- [The problem]:
Your response must be made up of each line in the data below that contains the string "number".

- [Extracted data]:
============================================================
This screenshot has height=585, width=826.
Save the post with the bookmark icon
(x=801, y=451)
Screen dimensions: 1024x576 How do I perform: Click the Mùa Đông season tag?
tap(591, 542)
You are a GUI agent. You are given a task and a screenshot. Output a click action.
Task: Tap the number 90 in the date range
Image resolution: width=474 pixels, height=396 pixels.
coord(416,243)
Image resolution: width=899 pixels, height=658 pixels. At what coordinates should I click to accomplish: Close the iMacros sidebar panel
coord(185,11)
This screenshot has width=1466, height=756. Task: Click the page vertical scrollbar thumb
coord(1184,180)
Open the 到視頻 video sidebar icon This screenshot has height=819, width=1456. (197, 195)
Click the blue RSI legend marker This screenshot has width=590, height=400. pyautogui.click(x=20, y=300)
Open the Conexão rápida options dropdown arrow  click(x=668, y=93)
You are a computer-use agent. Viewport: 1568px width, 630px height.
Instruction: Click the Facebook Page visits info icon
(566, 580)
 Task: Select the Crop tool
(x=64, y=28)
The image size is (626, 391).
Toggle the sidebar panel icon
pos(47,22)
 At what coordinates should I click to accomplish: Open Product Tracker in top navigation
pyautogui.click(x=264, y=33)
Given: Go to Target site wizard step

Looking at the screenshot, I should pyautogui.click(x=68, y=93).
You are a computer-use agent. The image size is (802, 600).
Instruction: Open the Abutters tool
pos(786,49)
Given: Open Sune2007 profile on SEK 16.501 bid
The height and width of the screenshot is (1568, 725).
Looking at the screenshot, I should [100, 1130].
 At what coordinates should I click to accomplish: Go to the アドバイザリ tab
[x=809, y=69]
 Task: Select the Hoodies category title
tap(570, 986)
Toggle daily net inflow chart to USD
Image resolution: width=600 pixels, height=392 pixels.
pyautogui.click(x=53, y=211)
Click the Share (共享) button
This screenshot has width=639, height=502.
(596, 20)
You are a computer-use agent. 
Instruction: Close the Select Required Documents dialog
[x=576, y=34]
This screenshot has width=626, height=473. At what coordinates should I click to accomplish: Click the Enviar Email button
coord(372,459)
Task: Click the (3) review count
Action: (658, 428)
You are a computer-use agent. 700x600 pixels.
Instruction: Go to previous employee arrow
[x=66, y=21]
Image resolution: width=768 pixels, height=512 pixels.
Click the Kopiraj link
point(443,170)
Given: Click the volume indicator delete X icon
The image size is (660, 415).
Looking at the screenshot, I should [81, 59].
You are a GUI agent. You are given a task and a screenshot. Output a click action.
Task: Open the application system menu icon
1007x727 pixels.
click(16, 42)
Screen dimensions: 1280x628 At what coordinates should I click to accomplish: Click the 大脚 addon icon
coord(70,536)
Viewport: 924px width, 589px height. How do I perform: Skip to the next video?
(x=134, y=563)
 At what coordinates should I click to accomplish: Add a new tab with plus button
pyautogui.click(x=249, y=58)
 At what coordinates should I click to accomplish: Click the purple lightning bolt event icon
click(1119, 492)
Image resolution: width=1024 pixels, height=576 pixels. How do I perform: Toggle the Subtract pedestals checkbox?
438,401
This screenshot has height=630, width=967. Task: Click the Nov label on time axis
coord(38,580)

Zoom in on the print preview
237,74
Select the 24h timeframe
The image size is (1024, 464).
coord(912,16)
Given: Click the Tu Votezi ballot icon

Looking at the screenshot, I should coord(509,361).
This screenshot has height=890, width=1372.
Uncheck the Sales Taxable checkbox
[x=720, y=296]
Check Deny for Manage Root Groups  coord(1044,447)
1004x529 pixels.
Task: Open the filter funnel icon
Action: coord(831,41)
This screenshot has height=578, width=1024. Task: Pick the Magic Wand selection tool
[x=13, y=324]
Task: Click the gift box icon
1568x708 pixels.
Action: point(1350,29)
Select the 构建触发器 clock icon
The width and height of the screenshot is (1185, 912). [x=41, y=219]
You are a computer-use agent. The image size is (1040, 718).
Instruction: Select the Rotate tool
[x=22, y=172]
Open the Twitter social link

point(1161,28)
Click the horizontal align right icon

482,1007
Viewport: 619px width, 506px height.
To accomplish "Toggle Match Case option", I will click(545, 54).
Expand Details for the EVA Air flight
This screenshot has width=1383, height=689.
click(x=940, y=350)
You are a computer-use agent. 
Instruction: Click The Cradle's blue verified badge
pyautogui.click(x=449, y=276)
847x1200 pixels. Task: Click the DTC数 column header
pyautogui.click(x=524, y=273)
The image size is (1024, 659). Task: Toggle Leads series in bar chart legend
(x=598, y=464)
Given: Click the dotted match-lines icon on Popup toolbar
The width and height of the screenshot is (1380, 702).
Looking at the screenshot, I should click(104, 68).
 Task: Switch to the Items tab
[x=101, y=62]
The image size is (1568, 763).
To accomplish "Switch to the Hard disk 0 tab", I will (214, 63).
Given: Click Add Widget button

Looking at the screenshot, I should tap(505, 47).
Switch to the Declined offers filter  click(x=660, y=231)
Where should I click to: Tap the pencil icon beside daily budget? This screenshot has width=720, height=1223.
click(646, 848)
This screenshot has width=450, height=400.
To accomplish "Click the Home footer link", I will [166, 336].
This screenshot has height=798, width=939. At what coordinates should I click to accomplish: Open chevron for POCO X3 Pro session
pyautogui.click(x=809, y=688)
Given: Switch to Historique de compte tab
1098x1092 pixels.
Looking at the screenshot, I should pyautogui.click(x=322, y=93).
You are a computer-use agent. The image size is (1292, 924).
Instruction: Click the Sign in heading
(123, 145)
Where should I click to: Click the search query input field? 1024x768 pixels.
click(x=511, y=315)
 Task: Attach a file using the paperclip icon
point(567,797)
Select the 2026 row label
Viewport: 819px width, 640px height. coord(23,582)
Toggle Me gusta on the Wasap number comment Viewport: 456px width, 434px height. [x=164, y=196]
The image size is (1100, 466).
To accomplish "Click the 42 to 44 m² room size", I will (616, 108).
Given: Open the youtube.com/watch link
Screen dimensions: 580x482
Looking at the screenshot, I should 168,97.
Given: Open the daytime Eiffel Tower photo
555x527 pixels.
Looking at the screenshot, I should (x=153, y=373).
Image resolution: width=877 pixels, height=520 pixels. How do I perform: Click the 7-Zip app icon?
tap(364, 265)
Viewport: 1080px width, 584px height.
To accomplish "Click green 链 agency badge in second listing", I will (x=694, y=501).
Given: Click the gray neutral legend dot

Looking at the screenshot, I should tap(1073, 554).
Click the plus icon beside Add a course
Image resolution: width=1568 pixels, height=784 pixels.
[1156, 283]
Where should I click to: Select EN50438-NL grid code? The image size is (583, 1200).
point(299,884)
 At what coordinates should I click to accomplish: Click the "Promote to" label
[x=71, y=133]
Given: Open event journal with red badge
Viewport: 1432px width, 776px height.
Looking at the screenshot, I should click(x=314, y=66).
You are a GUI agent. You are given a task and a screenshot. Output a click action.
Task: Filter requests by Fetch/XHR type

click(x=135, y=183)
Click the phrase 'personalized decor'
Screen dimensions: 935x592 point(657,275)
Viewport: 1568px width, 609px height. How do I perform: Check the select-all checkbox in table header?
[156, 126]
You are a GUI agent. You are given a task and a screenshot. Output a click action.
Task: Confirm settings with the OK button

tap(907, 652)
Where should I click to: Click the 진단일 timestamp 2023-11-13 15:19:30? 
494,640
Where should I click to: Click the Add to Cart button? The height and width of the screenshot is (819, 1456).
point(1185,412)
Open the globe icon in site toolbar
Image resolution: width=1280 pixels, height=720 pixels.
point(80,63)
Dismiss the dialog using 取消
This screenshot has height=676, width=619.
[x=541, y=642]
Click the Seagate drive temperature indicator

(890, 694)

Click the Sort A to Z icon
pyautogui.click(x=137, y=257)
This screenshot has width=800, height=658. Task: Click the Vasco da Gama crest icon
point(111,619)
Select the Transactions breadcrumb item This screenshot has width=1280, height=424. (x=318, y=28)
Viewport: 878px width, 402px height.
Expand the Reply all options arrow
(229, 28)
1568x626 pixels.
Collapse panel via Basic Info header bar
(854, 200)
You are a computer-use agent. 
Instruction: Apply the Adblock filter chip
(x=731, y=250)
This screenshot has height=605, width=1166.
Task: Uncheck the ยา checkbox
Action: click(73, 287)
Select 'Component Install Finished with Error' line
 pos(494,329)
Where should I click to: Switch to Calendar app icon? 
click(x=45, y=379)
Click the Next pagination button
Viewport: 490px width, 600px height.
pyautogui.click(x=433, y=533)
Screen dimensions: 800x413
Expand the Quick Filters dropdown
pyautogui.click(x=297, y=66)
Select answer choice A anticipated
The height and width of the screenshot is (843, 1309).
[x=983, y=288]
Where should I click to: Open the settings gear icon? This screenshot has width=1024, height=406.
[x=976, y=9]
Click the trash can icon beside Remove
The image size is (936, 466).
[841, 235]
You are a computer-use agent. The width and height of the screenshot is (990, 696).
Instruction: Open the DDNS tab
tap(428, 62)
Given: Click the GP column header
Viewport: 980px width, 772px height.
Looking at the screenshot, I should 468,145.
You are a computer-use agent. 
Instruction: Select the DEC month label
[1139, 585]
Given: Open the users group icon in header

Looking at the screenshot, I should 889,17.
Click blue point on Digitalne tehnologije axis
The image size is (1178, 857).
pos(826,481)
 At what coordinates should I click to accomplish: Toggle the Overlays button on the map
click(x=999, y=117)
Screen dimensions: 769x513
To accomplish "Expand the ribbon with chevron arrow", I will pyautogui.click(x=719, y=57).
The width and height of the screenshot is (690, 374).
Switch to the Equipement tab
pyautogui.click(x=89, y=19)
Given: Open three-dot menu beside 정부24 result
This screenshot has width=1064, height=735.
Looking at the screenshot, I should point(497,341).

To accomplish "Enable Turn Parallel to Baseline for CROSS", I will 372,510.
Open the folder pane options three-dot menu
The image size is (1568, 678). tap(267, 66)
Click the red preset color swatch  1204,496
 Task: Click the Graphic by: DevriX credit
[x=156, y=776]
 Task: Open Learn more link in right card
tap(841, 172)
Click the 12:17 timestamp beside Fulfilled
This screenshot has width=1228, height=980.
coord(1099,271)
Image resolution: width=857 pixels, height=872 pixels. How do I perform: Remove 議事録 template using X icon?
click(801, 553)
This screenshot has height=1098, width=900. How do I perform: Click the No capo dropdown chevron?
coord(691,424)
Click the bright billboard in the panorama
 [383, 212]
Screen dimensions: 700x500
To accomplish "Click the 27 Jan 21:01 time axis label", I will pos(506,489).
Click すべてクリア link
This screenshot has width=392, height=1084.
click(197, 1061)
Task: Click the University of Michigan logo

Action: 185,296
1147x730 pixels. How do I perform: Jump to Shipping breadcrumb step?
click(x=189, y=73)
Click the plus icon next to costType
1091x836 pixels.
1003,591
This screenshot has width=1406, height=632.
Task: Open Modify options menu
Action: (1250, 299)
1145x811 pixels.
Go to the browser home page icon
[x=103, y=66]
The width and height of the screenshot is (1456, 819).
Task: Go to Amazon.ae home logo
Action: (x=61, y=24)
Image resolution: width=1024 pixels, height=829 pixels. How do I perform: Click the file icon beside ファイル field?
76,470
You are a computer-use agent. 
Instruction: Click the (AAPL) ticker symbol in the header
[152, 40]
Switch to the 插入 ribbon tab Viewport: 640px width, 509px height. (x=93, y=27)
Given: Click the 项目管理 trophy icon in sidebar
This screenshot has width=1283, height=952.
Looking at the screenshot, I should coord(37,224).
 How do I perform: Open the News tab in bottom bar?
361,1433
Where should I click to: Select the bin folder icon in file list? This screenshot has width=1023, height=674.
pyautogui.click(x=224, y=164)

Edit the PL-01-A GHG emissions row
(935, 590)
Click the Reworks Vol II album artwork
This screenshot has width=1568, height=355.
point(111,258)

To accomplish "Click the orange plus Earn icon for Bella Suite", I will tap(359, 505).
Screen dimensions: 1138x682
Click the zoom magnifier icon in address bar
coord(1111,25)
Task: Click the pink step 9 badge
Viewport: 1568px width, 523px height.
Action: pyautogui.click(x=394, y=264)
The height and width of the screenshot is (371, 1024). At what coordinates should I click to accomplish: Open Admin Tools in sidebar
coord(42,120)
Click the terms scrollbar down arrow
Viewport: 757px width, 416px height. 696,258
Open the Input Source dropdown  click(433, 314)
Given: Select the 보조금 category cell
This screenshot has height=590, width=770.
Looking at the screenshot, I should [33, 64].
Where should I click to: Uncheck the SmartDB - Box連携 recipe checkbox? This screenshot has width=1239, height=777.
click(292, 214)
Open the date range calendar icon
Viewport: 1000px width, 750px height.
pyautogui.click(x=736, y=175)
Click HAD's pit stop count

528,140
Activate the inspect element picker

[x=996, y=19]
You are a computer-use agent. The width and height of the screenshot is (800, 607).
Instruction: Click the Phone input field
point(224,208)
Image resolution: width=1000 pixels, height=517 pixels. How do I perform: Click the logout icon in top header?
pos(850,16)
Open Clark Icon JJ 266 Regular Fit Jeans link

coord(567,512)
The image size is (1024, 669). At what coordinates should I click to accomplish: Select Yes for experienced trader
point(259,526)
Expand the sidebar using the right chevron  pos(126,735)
============================================================
- [Answer box]:
Task: Tap the number 90 in the date range
Toggle Me gusta on the Wasap number comment Viewport: 456px width, 434px height. [x=164, y=196]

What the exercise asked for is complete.